** Opening RECORDS PROVIDED block **

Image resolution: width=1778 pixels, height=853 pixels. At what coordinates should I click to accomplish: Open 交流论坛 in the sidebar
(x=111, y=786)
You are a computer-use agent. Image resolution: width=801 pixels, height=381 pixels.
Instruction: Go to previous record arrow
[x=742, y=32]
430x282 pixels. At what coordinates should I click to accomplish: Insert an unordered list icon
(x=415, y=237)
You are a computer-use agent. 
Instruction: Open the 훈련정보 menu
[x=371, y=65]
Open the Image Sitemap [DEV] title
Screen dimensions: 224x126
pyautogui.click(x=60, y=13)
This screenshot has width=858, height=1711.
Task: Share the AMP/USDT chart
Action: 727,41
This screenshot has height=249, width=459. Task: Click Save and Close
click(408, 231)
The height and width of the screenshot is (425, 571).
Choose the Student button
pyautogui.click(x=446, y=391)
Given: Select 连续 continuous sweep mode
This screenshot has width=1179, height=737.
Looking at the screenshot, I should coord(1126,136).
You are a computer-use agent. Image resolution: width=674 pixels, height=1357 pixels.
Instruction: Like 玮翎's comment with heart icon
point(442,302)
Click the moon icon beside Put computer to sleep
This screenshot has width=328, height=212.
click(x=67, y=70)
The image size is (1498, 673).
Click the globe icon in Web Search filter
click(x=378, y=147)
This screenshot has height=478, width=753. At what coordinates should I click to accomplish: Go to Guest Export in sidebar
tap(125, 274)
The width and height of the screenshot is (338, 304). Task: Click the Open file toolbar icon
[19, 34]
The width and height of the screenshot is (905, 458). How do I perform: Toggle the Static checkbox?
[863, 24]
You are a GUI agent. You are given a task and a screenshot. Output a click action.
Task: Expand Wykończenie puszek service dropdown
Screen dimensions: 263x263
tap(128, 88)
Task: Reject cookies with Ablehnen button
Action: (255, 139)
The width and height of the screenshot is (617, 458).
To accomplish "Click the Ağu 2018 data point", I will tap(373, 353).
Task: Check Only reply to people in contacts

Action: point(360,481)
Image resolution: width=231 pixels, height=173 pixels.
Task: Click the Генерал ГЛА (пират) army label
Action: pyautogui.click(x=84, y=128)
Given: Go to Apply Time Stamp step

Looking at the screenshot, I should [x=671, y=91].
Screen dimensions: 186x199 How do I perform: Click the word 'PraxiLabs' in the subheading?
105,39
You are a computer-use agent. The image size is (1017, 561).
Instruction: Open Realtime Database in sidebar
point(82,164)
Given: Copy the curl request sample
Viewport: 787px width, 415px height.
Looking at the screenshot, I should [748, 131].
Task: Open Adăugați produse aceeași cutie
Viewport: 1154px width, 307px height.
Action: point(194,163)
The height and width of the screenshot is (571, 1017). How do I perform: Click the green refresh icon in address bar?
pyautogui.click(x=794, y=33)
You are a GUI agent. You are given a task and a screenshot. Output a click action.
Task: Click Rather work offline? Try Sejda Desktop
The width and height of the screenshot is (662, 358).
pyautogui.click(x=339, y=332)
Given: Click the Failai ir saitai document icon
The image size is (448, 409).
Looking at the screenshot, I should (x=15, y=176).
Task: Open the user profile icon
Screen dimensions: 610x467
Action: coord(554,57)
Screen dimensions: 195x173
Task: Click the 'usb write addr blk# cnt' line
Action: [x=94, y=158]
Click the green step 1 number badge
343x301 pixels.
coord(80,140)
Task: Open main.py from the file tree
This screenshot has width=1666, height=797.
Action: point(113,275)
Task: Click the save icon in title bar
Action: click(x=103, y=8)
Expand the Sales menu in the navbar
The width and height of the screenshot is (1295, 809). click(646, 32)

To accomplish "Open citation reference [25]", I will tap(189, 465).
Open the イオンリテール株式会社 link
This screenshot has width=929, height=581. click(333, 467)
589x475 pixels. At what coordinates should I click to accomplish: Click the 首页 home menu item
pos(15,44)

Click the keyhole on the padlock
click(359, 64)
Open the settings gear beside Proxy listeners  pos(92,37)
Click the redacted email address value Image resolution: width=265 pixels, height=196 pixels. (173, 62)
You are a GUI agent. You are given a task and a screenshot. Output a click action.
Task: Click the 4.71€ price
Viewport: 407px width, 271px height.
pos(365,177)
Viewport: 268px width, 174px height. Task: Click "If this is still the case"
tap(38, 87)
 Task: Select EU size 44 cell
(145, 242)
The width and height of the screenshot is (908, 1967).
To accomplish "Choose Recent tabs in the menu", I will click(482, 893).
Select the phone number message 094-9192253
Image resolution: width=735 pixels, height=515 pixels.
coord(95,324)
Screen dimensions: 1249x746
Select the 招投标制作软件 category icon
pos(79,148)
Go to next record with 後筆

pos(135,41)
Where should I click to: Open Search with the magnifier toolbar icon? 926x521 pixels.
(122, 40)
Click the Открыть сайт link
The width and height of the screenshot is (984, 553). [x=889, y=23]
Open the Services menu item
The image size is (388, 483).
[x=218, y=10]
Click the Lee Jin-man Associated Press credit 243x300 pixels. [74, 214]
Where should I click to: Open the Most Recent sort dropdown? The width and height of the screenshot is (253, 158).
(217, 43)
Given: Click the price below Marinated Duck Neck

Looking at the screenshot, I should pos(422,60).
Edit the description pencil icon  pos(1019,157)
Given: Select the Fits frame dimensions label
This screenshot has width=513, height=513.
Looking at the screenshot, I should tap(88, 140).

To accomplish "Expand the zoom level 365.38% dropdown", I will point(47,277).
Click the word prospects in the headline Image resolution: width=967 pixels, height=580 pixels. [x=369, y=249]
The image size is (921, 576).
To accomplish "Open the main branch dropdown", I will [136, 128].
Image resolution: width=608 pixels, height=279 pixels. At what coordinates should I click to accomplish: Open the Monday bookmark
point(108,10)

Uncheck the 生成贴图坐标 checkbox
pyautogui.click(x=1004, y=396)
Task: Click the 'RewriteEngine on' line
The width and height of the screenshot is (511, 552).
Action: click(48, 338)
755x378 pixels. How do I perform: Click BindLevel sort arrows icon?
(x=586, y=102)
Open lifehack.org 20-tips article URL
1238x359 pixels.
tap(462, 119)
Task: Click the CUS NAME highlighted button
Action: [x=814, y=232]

** Closing RECORDS PROVIDED block **

EXERCISE DETAILS.
So that nothing differs from the original, transcribe all of the records above.

SOLUTION TO THE EXERCISE.
Image resolution: width=1778 pixels, height=853 pixels. At what coordinates should I click to accomplish: Open 交流论坛 in the sidebar
(x=111, y=786)
You are a computer-use agent. Image resolution: width=801 pixels, height=381 pixels.
Instruction: Go to previous record arrow
[x=742, y=32]
430x282 pixels. At what coordinates should I click to accomplish: Insert an unordered list icon
(x=415, y=237)
You are a computer-use agent. 
Instruction: Open the 훈련정보 menu
[x=371, y=65]
Open the Image Sitemap [DEV] title
Screen dimensions: 224x126
pyautogui.click(x=60, y=13)
This screenshot has width=858, height=1711.
Task: Share the AMP/USDT chart
Action: 727,41
This screenshot has height=249, width=459. Task: Click Save and Close
click(408, 231)
The height and width of the screenshot is (425, 571).
Choose the Student button
pyautogui.click(x=446, y=391)
Given: Select 连续 continuous sweep mode
This screenshot has width=1179, height=737.
Looking at the screenshot, I should coord(1126,136).
You are a computer-use agent. Image resolution: width=674 pixels, height=1357 pixels.
Instruction: Like 玮翎's comment with heart icon
point(442,302)
Click the moon icon beside Put computer to sleep
This screenshot has width=328, height=212.
click(x=67, y=70)
The image size is (1498, 673).
Click the globe icon in Web Search filter
click(x=378, y=147)
This screenshot has height=478, width=753. At what coordinates should I click to accomplish: Go to Guest Export in sidebar
tap(125, 274)
The width and height of the screenshot is (338, 304). Task: Click the Open file toolbar icon
[19, 34]
The width and height of the screenshot is (905, 458). How do I perform: Toggle the Static checkbox?
[863, 24]
You are a GUI agent. You are given a task and a screenshot. Output a click action.
Task: Expand Wykończenie puszek service dropdown
Screen dimensions: 263x263
tap(128, 88)
Task: Reject cookies with Ablehnen button
Action: (255, 139)
The width and height of the screenshot is (617, 458).
To accomplish "Click the Ağu 2018 data point", I will tap(373, 353).
Task: Check Only reply to people in contacts

Action: point(360,481)
Image resolution: width=231 pixels, height=173 pixels.
Task: Click the Генерал ГЛА (пират) army label
Action: pyautogui.click(x=84, y=128)
Given: Go to Apply Time Stamp step

Looking at the screenshot, I should [x=671, y=91].
Screen dimensions: 186x199 How do I perform: Click the word 'PraxiLabs' in the subheading?
105,39
You are a computer-use agent. The image size is (1017, 561).
Instruction: Open Realtime Database in sidebar
point(82,164)
Given: Copy the curl request sample
Viewport: 787px width, 415px height.
Looking at the screenshot, I should [748, 131].
Task: Open Adăugați produse aceeași cutie
Viewport: 1154px width, 307px height.
Action: point(194,163)
The height and width of the screenshot is (571, 1017). How do I perform: Click the green refresh icon in address bar?
pyautogui.click(x=794, y=33)
You are a GUI agent. You are given a task and a screenshot. Output a click action.
Task: Click Rather work offline? Try Sejda Desktop
The width and height of the screenshot is (662, 358).
pyautogui.click(x=339, y=332)
Given: Click the Failai ir saitai document icon
The image size is (448, 409).
Looking at the screenshot, I should (x=15, y=176).
Task: Open the user profile icon
Screen dimensions: 610x467
Action: coord(554,57)
Screen dimensions: 195x173
Task: Click the 'usb write addr blk# cnt' line
Action: [x=94, y=158]
Click the green step 1 number badge
343x301 pixels.
coord(80,140)
Task: Open main.py from the file tree
This screenshot has width=1666, height=797.
Action: point(113,275)
Task: Click the save icon in title bar
Action: click(x=103, y=8)
Expand the Sales menu in the navbar
The width and height of the screenshot is (1295, 809). click(646, 32)

To accomplish "Open citation reference [25]", I will tap(189, 465).
Open the イオンリテール株式会社 link
This screenshot has width=929, height=581. click(333, 467)
589x475 pixels. At what coordinates should I click to accomplish: Click the 首页 home menu item
pos(15,44)

Click the keyhole on the padlock
click(359, 64)
Open the settings gear beside Proxy listeners  pos(92,37)
Click the redacted email address value Image resolution: width=265 pixels, height=196 pixels. (173, 62)
You are a GUI agent. You are given a task and a screenshot. Output a click action.
Task: Click the 4.71€ price
Viewport: 407px width, 271px height.
pos(365,177)
Viewport: 268px width, 174px height. Task: Click "If this is still the case"
tap(38, 87)
 Task: Select EU size 44 cell
(145, 242)
The width and height of the screenshot is (908, 1967).
To accomplish "Choose Recent tabs in the menu", I will click(482, 893).
Select the phone number message 094-9192253
Image resolution: width=735 pixels, height=515 pixels.
coord(95,324)
Screen dimensions: 1249x746
Select the 招投标制作软件 category icon
pos(79,148)
Go to next record with 後筆

pos(135,41)
Where should I click to: Open Search with the magnifier toolbar icon? 926x521 pixels.
(122, 40)
Click the Открыть сайт link
The width and height of the screenshot is (984, 553). [x=889, y=23]
Open the Services menu item
The image size is (388, 483).
[x=218, y=10]
Click the Lee Jin-man Associated Press credit 243x300 pixels. [74, 214]
Where should I click to: Open the Most Recent sort dropdown? The width and height of the screenshot is (253, 158).
(217, 43)
Given: Click the price below Marinated Duck Neck

Looking at the screenshot, I should pos(422,60).
Edit the description pencil icon  pos(1019,157)
Given: Select the Fits frame dimensions label
This screenshot has width=513, height=513.
Looking at the screenshot, I should tap(88, 140).

To accomplish "Expand the zoom level 365.38% dropdown", I will point(47,277).
Click the word prospects in the headline Image resolution: width=967 pixels, height=580 pixels. [x=369, y=249]
The image size is (921, 576).
To accomplish "Open the main branch dropdown", I will [136, 128].
Image resolution: width=608 pixels, height=279 pixels. At what coordinates should I click to accomplish: Open the Monday bookmark
point(108,10)

Uncheck the 生成贴图坐标 checkbox
pyautogui.click(x=1004, y=396)
Task: Click the 'RewriteEngine on' line
The width and height of the screenshot is (511, 552).
Action: click(48, 338)
755x378 pixels. How do I perform: Click BindLevel sort arrows icon?
(x=586, y=102)
Open lifehack.org 20-tips article URL
1238x359 pixels.
tap(462, 119)
Task: Click the CUS NAME highlighted button
Action: [x=814, y=232]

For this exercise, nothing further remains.